__Actions to take__.
a) In the Forest Young profile, rewrite everything from "Wolff Olins’ first global chief creative officer discusses" down to "Chief Creative Officer.", replacing "museums" with "galleries".
b) Carry on the Forest Young career profile from the point where it stops.

How I Got Here: Forest Young

Wolff Olins’ first global chief creative officer discusses his circuitous path to creativity, and why he believes failure is the secret ingredient for success

Forest Young’s career has spanned an impressive range of disciplines, including work in the realms of branding, user experience, interactive and traditional graphic design. He’s had pieces exhibited at multiple museums around the world, been recognised with a long list of industry awards, and has just been named Wolff Olins’ first Global Chief Creative Officer.

However his trajectory hasn’t been straightforward, as he reveals. Forays into the worlds of medicine, acting, and even hotel management all preceded his creative career, which Young says has taken something of a circuitous path. Here he tells CR why failure has been such an important part of getting him to this point, and makes the case for “a weird career path of tumbling and tumbling”.

__Data extracts__.
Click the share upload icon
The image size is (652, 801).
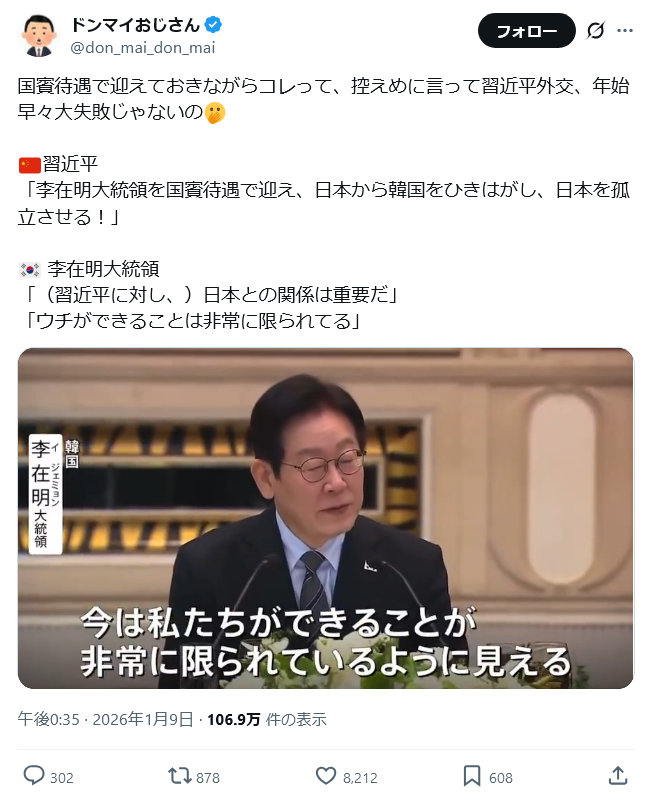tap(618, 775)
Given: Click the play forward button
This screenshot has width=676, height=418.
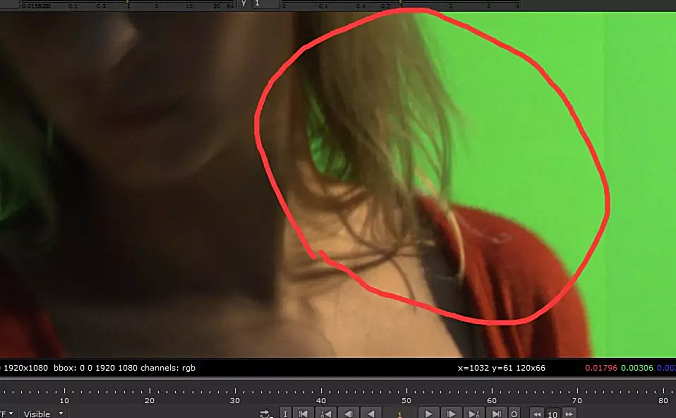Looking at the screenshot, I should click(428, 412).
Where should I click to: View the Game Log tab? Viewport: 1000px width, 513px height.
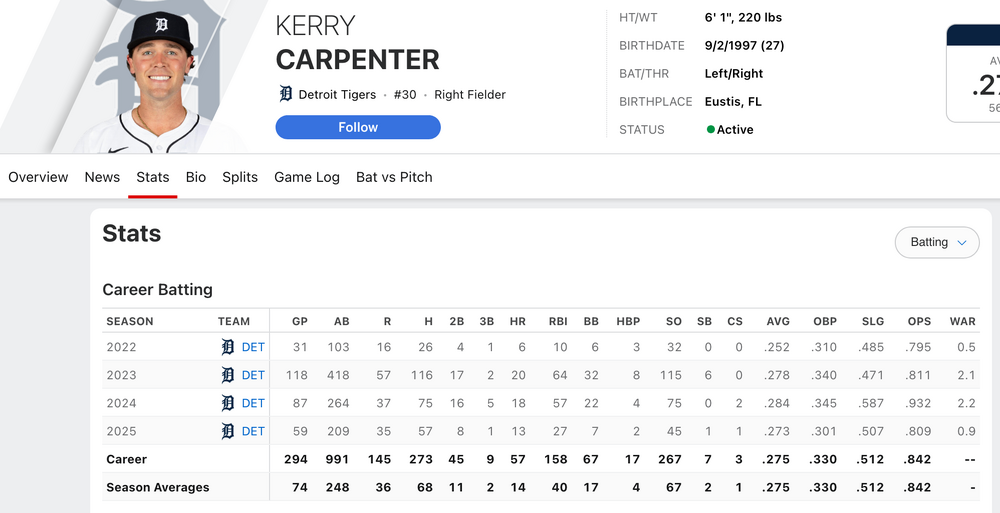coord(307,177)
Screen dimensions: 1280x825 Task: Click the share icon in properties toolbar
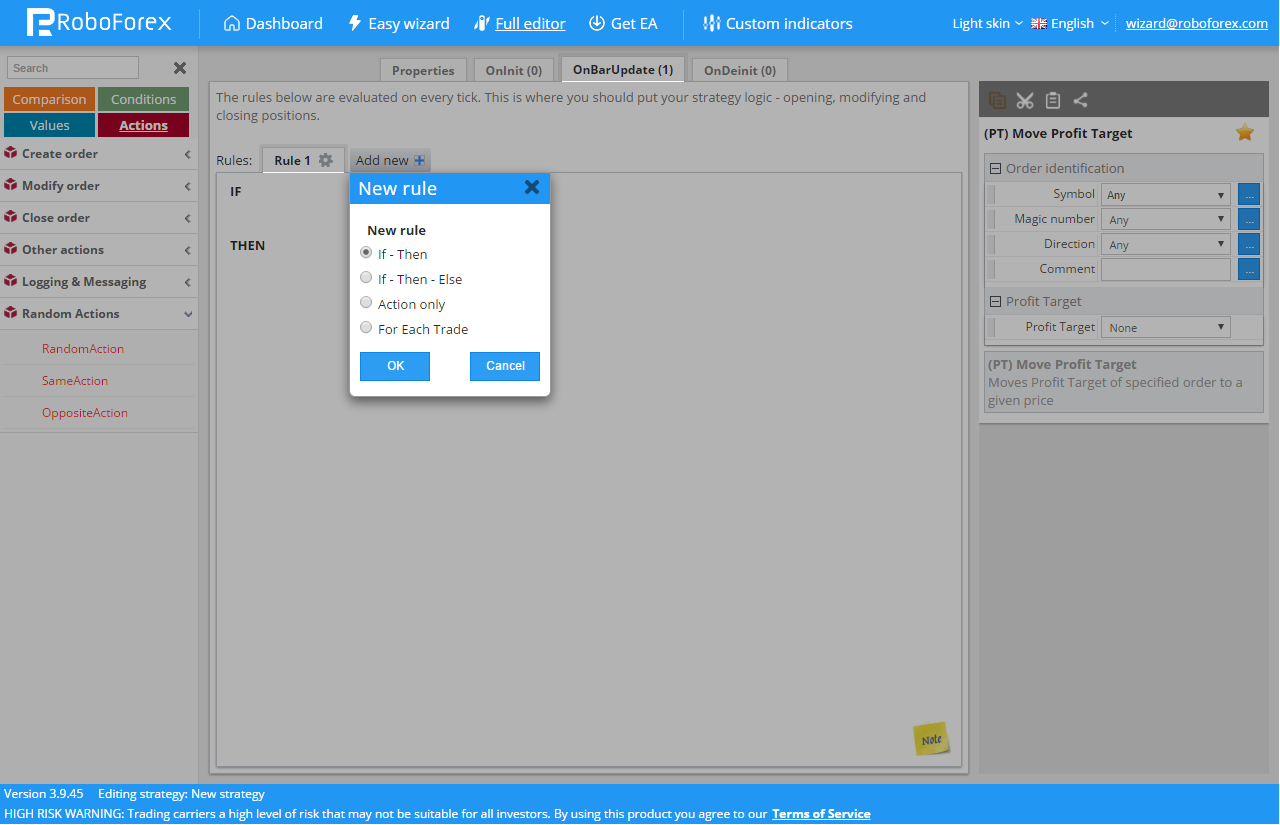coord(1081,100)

--

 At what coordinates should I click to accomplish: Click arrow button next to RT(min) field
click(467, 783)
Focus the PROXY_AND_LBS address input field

__Expected outputs__.
a)
Wolff Olins’ first global chief creative officer discusses his circuitous path to creativity, and why he believes failure is the secret ingredient for success

Forest Young’s career has spanned an impressive range of disciplines, including work in the realms of branding, user experience, interactive and traditional graphic design. He’s had pieces exhibited at multiple galleries around the world, been recognised with a long list of industry awards, and has just been named Wolff Olins’ first Global Chief Creative Officer.

b)
The family influence I started doing artistic expression – painting and drawing – at such a young age. I can’t even remember the first time I picked up a pencil, crayon or paintbrush. It has to be three or four. A lot of people in my family are artists and painters, and I admit that I took for granted – the amount of people that were comfortable expressing themselves in form. My aunt would create something out of wood, and put it on the wall, and I thought normal people did that. My uncle, who was a police officer, did criminal sketches when he wasn’t painting and was part of the San Diego design community. So I was drawing and painting, and probably took it for granted. A lot of the time when something comes naturally to you, you don’t understand that it’s significant.